Ve o günün akşamında John ve Lucas yola koyuldular. Büyük binaların arasından geçip, sevdikleri kadınlara kokulu mumlar aldılar. 
Daha önce hiç olmadığı kadar güzel kokan mumlardı bunlar. Yüzlerinde kokulu bir gülümseme vardı.

Saat biraz ilerlediği vakit yemek için o şatafatlı, lüks yere girdiler. 
Kırmızıdan bir halı, uzunca bir koridor, Dev aynalar arasından geçtiler.
Masaları hazırdı ve menülerinin üzerinde ve altından yazılar vardı.

Masalarına gitmeden önce bıraktılar üzerindeki kocaman montları.
Hemen girişte bir kapı, kapının üzerinde bir yazı. Yazıda vestiyer.
Yazının altında bir adam uzun boylu, ince yapılı, kavruk tenli, kır saçlıydı.

John ve Lucas o akşam hayatlarında daha önce yemediği ama hep duyduğu bütün garip isimli yemekleri yedi.
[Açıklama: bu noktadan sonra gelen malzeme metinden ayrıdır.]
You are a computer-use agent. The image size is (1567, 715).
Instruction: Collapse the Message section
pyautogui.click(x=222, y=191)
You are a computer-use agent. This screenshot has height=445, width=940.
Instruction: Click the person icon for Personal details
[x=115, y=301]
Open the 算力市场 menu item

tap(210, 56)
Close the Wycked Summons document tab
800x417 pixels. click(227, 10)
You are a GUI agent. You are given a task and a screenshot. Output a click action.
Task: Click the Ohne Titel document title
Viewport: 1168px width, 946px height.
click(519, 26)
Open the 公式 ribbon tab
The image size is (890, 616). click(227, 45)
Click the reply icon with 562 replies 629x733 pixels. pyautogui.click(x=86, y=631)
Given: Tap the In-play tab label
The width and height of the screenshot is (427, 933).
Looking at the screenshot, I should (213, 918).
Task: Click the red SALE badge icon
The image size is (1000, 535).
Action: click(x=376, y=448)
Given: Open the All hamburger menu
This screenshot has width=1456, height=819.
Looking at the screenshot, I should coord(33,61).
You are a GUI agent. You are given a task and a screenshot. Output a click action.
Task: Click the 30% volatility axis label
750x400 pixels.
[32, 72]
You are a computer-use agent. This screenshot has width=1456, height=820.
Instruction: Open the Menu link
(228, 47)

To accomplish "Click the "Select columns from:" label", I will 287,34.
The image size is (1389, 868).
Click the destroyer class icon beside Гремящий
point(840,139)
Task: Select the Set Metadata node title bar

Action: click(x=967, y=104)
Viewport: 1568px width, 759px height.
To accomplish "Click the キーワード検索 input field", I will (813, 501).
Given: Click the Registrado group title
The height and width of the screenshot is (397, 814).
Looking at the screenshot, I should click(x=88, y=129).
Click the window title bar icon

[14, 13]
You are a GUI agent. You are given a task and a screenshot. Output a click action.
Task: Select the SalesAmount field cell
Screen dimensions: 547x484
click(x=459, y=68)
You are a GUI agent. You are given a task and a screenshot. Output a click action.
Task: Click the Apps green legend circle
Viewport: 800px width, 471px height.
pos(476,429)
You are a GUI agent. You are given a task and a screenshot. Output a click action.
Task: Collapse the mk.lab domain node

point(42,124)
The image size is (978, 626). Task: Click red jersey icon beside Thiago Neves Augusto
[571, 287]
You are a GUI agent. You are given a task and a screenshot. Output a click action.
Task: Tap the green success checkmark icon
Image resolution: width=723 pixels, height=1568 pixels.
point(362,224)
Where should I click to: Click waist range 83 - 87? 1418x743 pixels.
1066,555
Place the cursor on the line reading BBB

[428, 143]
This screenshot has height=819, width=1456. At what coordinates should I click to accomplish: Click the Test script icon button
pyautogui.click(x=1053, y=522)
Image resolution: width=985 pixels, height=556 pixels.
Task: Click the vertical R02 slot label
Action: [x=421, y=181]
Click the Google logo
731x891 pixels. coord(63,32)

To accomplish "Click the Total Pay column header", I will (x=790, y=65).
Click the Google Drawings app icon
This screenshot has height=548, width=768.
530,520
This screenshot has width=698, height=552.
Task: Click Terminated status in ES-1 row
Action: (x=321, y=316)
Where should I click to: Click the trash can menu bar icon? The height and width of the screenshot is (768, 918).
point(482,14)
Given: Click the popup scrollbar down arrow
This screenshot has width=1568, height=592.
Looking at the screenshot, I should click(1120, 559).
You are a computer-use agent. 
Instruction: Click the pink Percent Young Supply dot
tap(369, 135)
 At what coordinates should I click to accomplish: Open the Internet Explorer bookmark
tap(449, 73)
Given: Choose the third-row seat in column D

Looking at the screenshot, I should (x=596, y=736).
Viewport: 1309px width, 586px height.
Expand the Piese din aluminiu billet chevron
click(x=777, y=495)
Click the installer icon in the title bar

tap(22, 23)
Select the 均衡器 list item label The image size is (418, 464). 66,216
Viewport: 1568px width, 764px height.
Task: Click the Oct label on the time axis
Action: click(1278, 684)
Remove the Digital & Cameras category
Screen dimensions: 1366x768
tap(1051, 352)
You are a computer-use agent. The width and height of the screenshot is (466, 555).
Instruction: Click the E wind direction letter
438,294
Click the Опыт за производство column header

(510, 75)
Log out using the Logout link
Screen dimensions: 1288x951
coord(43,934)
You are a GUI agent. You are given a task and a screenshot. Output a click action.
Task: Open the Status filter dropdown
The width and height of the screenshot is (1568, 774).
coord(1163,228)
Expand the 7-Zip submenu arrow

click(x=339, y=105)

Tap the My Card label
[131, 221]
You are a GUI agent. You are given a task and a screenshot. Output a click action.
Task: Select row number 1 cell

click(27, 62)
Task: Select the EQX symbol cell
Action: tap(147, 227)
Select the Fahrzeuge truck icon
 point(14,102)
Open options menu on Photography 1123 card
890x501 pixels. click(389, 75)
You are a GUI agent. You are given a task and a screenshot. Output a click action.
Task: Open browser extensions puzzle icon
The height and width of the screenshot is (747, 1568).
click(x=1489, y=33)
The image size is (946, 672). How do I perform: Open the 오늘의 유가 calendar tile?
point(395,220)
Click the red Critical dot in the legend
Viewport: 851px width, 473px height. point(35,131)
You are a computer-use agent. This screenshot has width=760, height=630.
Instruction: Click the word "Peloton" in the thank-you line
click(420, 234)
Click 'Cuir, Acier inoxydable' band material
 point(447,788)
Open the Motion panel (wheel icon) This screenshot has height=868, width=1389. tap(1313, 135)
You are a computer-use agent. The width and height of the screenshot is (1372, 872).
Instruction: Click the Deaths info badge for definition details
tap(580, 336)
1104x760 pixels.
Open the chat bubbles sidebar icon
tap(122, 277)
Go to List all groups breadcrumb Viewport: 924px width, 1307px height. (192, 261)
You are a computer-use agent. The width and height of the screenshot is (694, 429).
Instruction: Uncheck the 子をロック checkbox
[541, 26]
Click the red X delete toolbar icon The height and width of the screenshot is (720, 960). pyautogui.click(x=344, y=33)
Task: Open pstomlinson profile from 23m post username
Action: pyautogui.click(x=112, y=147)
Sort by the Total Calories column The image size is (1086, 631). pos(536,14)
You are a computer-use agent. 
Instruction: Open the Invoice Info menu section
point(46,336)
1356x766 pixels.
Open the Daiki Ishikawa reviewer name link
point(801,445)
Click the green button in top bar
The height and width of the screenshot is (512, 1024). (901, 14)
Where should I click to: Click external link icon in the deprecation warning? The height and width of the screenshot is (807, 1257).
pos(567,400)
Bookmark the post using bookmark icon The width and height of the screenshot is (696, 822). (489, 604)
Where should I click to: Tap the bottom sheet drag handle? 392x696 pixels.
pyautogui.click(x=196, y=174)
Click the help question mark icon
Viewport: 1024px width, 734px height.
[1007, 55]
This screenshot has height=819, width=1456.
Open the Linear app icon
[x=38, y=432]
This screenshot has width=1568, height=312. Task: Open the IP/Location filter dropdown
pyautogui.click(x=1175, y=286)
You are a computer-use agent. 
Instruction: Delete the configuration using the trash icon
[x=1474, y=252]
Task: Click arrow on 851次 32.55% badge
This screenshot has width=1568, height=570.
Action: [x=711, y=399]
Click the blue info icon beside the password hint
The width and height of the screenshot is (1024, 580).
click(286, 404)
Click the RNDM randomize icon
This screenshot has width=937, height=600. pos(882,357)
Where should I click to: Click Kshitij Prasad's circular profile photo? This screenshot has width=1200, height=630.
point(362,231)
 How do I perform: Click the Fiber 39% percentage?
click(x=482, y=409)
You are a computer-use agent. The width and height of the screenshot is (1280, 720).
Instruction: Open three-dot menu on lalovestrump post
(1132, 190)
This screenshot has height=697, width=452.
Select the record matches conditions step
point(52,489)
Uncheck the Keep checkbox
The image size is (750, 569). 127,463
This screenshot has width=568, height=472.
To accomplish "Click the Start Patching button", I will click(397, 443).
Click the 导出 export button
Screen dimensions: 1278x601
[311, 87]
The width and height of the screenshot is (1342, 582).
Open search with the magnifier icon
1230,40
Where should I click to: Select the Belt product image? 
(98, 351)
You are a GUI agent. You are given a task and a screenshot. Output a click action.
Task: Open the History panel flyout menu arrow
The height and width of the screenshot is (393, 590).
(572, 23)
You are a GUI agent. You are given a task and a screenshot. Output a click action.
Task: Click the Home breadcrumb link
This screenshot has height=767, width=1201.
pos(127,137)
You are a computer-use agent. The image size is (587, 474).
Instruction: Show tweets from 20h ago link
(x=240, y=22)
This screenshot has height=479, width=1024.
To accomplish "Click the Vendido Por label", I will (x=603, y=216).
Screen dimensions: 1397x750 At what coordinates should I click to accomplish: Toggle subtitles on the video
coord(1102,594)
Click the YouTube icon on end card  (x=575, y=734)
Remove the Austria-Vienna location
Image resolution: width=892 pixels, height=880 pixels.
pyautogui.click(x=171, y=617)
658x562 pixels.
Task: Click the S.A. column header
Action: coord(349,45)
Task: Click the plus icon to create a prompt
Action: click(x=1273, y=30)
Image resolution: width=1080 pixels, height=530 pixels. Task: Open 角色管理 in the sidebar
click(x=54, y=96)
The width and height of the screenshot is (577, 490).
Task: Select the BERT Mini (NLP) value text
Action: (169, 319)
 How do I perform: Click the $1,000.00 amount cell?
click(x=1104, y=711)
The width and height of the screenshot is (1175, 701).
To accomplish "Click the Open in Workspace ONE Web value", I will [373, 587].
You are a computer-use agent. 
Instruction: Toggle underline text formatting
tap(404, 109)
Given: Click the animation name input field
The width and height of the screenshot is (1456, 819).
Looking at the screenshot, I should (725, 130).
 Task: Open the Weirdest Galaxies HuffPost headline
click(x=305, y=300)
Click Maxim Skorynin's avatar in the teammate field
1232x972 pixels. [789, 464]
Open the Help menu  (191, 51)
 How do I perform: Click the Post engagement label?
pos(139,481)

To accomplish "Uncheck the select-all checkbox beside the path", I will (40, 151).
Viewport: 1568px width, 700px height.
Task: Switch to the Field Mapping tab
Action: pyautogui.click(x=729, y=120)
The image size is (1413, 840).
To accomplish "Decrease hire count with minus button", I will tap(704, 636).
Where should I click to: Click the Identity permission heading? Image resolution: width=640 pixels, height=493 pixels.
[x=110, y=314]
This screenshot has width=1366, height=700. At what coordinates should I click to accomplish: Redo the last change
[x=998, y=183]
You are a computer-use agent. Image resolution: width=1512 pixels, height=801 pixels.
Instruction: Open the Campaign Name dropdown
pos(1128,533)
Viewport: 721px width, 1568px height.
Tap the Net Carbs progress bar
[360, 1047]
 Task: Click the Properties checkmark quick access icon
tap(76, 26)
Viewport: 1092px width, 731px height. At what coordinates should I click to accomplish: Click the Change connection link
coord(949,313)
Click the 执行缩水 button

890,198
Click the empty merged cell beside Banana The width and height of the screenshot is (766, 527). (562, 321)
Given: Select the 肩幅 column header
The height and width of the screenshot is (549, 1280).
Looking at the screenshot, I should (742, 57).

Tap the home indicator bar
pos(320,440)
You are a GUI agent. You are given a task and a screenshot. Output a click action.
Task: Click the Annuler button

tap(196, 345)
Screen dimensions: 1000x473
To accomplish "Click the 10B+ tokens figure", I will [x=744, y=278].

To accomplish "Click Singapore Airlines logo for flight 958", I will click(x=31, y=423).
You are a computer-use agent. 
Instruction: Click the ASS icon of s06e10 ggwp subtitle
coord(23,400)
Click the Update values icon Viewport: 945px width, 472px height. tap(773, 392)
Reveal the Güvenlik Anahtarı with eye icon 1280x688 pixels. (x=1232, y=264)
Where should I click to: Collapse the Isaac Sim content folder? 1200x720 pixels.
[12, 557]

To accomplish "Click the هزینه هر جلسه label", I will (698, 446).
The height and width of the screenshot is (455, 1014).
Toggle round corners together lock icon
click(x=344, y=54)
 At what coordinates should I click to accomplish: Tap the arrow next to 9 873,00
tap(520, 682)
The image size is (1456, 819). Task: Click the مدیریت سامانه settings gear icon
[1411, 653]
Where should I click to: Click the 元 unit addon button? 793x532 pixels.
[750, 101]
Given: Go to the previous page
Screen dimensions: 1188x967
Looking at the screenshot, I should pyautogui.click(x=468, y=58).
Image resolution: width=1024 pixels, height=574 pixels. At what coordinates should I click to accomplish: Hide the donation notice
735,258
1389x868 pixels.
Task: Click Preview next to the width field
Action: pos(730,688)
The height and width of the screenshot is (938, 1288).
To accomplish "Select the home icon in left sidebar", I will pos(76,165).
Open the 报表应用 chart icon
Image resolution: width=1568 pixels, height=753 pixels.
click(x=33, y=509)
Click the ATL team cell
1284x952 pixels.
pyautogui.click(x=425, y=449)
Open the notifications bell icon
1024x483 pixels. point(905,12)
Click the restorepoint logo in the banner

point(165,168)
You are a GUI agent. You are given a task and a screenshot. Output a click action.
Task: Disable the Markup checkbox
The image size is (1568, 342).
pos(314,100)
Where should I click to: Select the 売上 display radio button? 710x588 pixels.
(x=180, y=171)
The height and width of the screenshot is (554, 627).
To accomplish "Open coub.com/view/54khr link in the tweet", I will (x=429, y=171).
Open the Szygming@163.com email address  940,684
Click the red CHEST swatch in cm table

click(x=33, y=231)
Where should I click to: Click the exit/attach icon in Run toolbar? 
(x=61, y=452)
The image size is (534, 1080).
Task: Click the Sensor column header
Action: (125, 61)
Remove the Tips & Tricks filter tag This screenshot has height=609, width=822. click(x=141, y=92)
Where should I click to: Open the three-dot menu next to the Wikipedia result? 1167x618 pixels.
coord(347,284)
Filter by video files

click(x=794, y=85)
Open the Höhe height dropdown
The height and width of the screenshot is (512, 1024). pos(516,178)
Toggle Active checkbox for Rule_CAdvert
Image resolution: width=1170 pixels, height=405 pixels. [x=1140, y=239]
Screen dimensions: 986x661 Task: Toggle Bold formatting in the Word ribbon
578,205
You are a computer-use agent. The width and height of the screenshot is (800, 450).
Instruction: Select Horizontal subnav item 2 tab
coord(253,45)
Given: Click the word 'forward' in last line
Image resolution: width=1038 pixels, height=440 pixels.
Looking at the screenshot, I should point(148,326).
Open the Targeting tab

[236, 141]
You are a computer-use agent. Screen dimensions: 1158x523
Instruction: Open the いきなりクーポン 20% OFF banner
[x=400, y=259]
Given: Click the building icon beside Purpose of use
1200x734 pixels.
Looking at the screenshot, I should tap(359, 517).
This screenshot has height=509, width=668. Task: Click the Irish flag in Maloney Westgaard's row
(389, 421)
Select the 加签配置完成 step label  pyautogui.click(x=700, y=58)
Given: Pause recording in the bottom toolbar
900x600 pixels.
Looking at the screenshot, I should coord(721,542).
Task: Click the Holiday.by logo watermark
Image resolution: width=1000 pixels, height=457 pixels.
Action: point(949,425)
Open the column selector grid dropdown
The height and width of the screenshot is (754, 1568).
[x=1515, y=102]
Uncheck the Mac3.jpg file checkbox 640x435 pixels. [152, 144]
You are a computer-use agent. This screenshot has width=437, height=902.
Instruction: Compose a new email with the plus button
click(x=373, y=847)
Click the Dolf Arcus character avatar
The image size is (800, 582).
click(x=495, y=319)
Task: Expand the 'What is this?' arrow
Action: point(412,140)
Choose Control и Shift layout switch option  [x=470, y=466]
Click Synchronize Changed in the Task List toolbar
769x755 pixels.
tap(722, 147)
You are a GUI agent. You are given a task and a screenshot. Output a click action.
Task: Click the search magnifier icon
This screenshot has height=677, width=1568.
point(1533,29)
Üzerine tatlılarını söylediler. Yanında bol içki de içtiler.

Garsona teşekkür etmeyi unutmadan, geldikleri gibi gittiler.

O masada birer soylu gibiydiler. Birer burjuva. Biraz lümpen ama bok sürdürmeyen kendilerine tiplerdendiler. hiç bir şeye halk dendiğini ve fakat her şeyin hiç bir şey yani halk olduğunu idrak ettiler.
Kalktılar yürüdüler dev gibi aynaların arasından, kendilerini gördüler, tanıyamadılar. 

Birazdan tanıyacaklardı.

Hemen girişte bir kapı, kapının üzerinde bir yazı, yazıda vestiyer, yazının altında bir adam uzun boylu, ince yapılı, kavruk tenli, kır saçlıydı.
Mağrur gülüşüyle karşıladı John ile Lucas'ı.

John ve Lucasta bir gülümseme takındı. Yavşak, yitik, umutlu fakat çelişkili.

Montlarını aldılar. Fişlerini verdiler.

Vestiyerdeki adamda vakur ve beklentili bir gülümse

John ve Lucasta titreyen bir ses.

İyi geceler dediler.

Vestiyerdeki adamı geride bıraktılar, çıktılar o dev kapıdan.
Kapı arkalarından kapandı.
sessizce hiç ait olmadan kapandı. 
o çocuklardan biri Cumhuriyet Savcısı, diğeri İstanbul Baorsu'nda Avukat oldu.

Vestiyerdeki adamı düşündüler.
Hep düşündüler.
Hep düştüler.

Ne o, ne de o artık onlar olacaklarını bilmeden, büyüdüler.

Vestiyerdeki adamın onları hiç unutmadığını biliyorlardı.
Onlar da hiç unutmadılar.

Büyük binaların arasından gençliklerine doğru yürüdüler. 

Büyümüşlerdi.

O geceden sonra hep vestiyerdeki adamı düşündüler.
Hep düşündüler.
Hep düştüler.

Büyüdüklerini bile unuttukları ve kendilerinden uzaklaşana kadar yürüdüler.
Liseli çocuklardılar. İki binli yıllar henüz başlamıştı.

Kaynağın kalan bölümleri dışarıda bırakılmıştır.